## Objective
Copy the listing below word for word, leaving out the pictures.

## Extracted records
************
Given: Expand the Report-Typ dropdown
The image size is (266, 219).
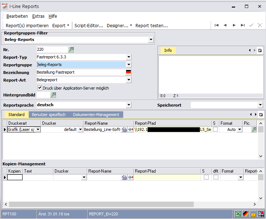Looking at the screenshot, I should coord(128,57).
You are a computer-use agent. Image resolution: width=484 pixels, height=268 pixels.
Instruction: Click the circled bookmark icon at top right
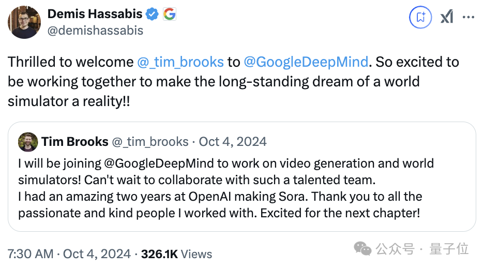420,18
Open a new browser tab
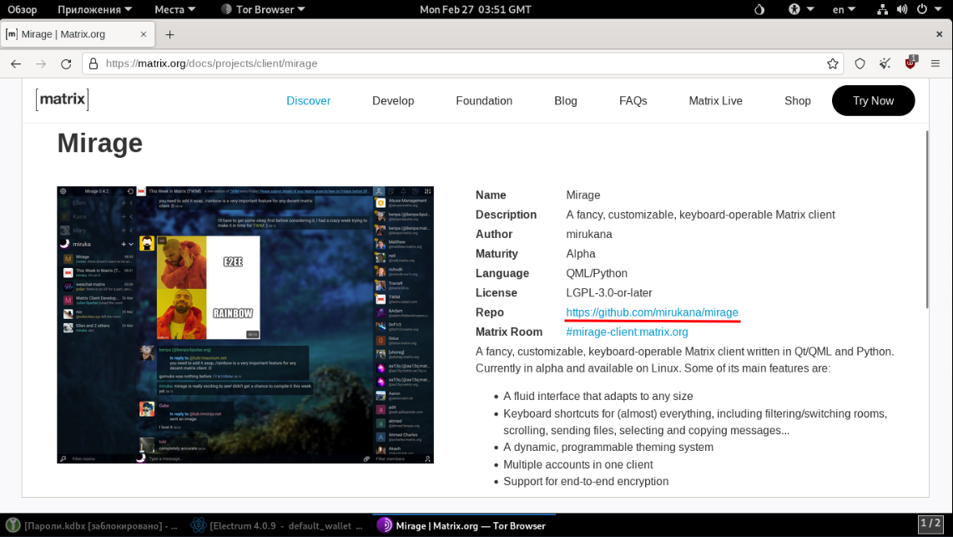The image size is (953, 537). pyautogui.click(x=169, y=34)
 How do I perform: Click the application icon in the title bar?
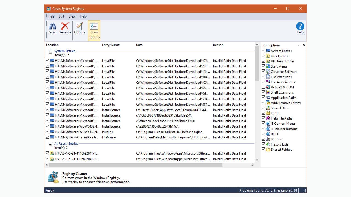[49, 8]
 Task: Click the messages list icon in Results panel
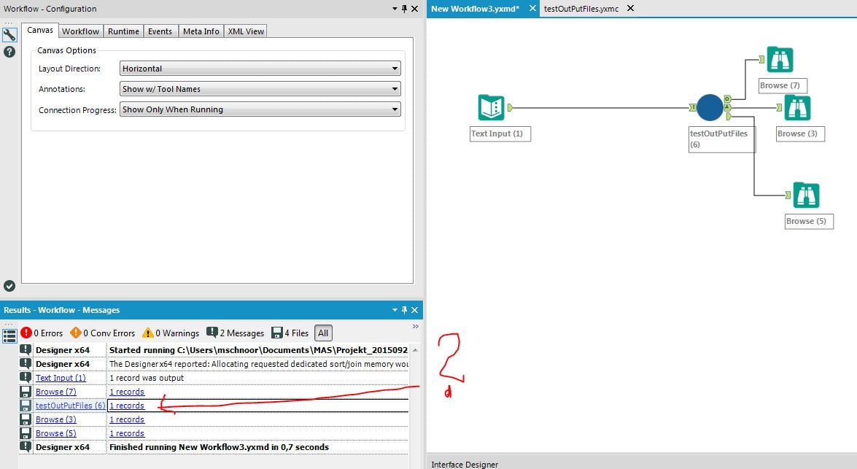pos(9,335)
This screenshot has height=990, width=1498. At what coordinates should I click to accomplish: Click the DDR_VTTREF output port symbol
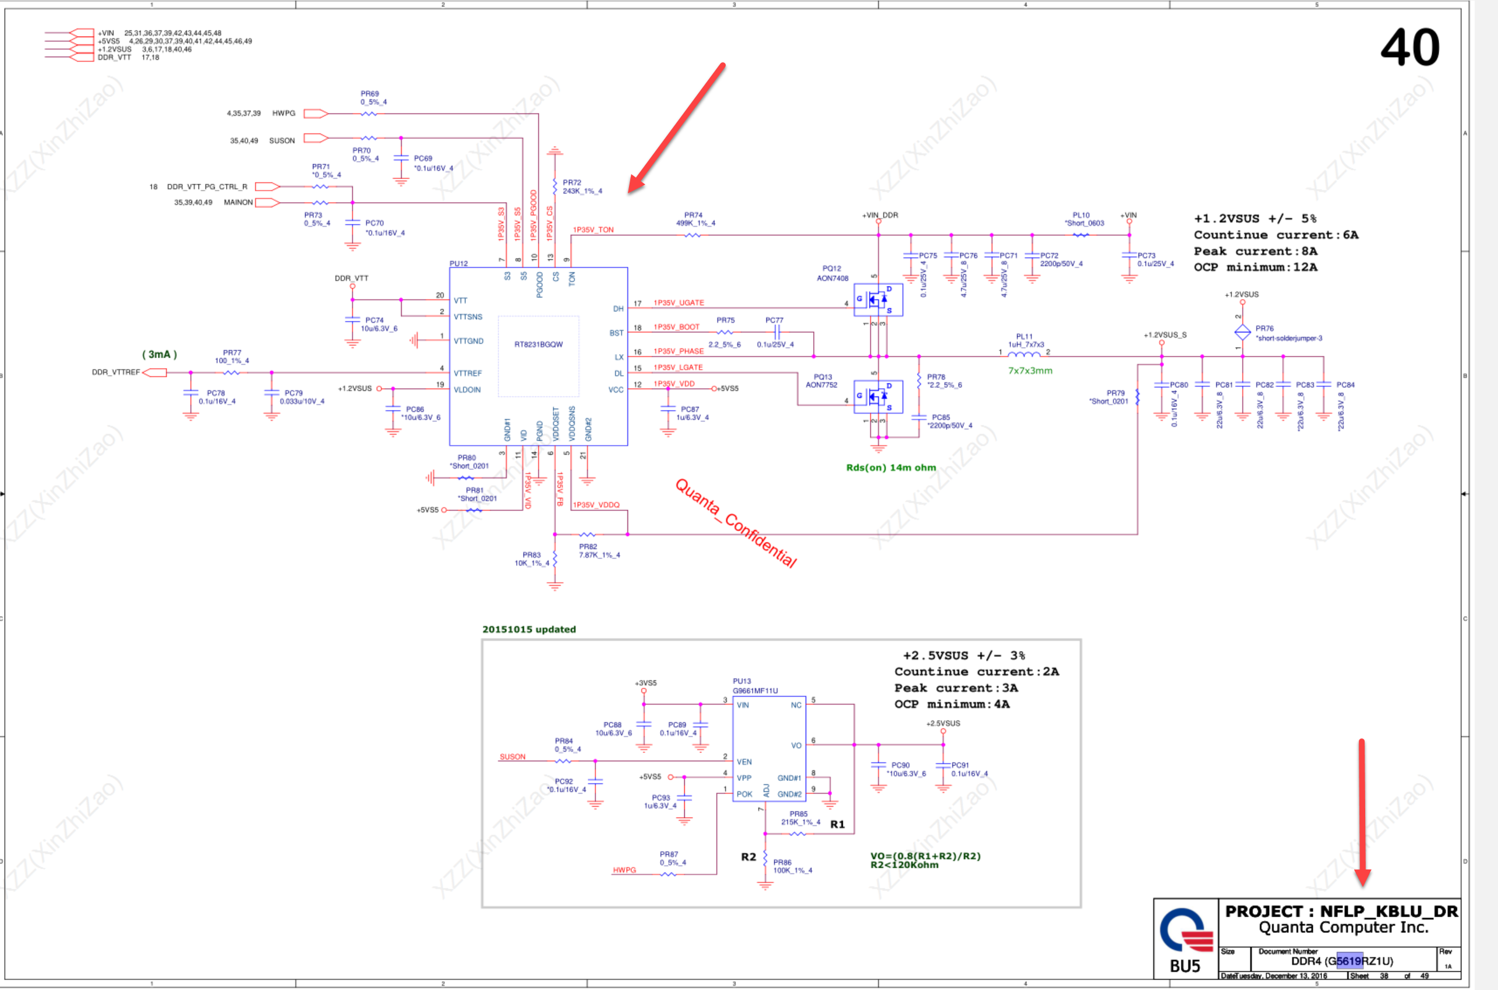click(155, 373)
************
## Exercise result
Given: Expand the Report-Typ dropdown
The image size is (266, 219).
Looking at the screenshot, I should coord(128,57).
You are a computer-use agent. Image resolution: width=484 pixels, height=268 pixels.
Instruction: Click the circled bookmark icon at top right
420,18
Open a new browser tab
The image size is (953, 537). pyautogui.click(x=169, y=34)
 How do I perform: Click the application icon in the title bar?
[49, 8]
 Task: Click the messages list icon in Results panel
pos(9,335)
This screenshot has height=990, width=1498. At what coordinates should I click to accomplish: Click the DDR_VTTREF output port symbol
click(155, 373)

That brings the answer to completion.